Researchers tracking the intricate struggle between HIV and the human immune system have uncovered information that may be helpful in the 30-year hunt for a vaccine by monitoring the virus’s progress week by week in a newly infected patient.
Blood samples from the person were used to monitor the AIDS virus as it mutated to evade immune system antibodies. While HIV almost always wins that battle, scientists after two years of testing the man found he was among the 20 percent of patients who eventually produce “broadly neutralizing antibodies” able to shut down most forms of HIV.
That allowed them to study the antibodies closely as they evolved, offering potential approaches to spark their natural production through a vaccine, the researchers said. More than 1.2 million people have HIV in the U.S., and 34.2 million are infected worldwide. While new drugs help to keep the disease in check, an easy-to-use vaccine for the disease for high-risk groups would be valuable.

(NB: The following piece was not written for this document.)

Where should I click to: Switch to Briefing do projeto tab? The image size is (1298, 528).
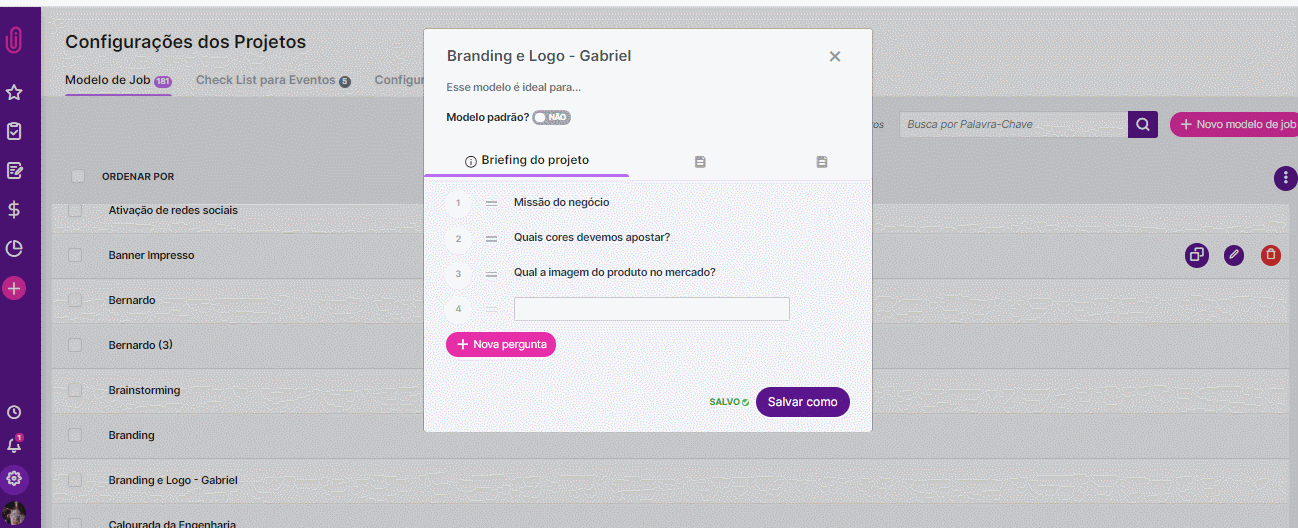pos(527,160)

“For the first time, we have mapped not only the evolutionary pathway of the antibody, but also the evolutionary pathway of the virus, defining the sequence of events involved that induce the broadly neutralizing antibodies,” said Barton Haynes, director of the Duke Human Vaccine Institute at Duke University in Durham, North Carolina, in a statement.
The study, funded by the U.S. National Institute of Allergy and Infectious Diseases, was published in the journal Nature.